Operator $\ell_p\to\ell_q$ norms of random matrices with iid entries
Rafał Latała, Marta Strzelecka
TL;DR
The paper derives sharp, two-sided bounds for the expected operator norms of iid random matrices from $\ell_p^n$ to $\ell_q^m$ under a mild $\alpha$-regularity condition that captures many common distributions (Gaussian, Rademacher, log-concave, Weibull, etc.). The core result is a Chevet-type formula: $\mathbb E\|X\|_{\ell_p^n\to\ell_q^m} \sim_\alpha m^{1/q}\sup_{t\in B_p^n}\|\sum_{j=1}^n t_j X_{1j}\|_{q\wedge\log m} + n^{1/p^*}\sup_{s\in B_{q^*}^m}\|\sum_{i=1}^m s_i X_{i1}\|_{p^*\wedge\log n}$, with explicit asymptotics provided for Gaussian, Weibull, log-concave, and log-convex tails. The authors develop lower bounds via Paley–Zygmund-type arguments and upper bounds through a comprehensive, case-by-case analysis relying on tools like Chevet’s inequality, contractions, symmetrization, and detailed tail-decomposition techniques. The results unify and extend classical Seginer-type bounds beyond the square/orthogonal setting, yielding precise scaling laws in a broad range of $(p,q)$ and tail behaviors, thereby enriching the understanding of random matrix norms in high-dimensional geometry.
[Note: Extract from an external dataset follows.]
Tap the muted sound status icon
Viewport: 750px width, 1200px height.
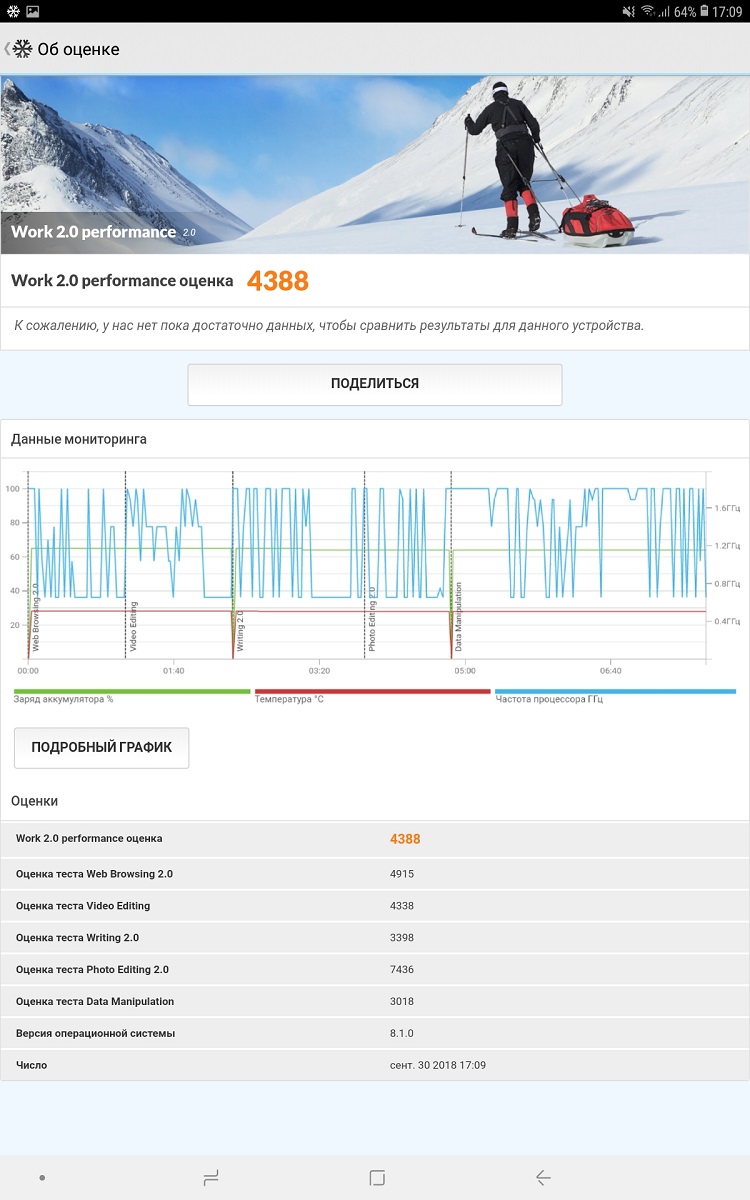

Overall, the work offers a versatile framework for predicting operator-norm behavior of rectangular iid matrices across diverse distributional regimes, with potential applications in probability, statistics, and data science where random linear maps arise.
Abstract
We prove that for every $p,q\in[1,\infty]$ and every random matrix $X=(X_{i,j})_{i\le m, j\le n}$ with iid centered entries satisfying the regularity assumption $\|X_{i,j}\|_{2ρ} \le α\|X_{i,j}\|_ρ$ for every $ρ\ge 1$, the expectation of the operator norm of $X$ from $\ell_p^n$ to $\ell_q^m$ is comparable, up to a constant depending only on $α$, to \[ m^{1/q}\sup_{t\in B_p^n}\Bigl\|\sum_{j=1}^nt_jX_{1,j}\Bigr\|_{ q\wedge \operatorname{Log} m} +n^{1/p^*}\sup_{s\in B_{q^*}^m}\Bigl\|\sum_{i=1}^{m} s_iX_{i,1}\Bigr\|_{ p^*\wedge \operatorname{Log} n}. \] We give more explicit formulas, expressed as exact functions of $p$, $q$, $m$, and $n$, for the asymptotic operator norms in the case when the entries $X_{i,j}$ are: Gaussian, Weibullian, log-concave tailed, and log-convex tailed. In the range $1\le q\le 2\le p$ we provide two-sided bounds under a weaker regularity assumption $(\mathbb{E} X_{1,1}^4)^{1/4}\leq α(\mathbb{E} X_{1,1}^2)^{1/2}$.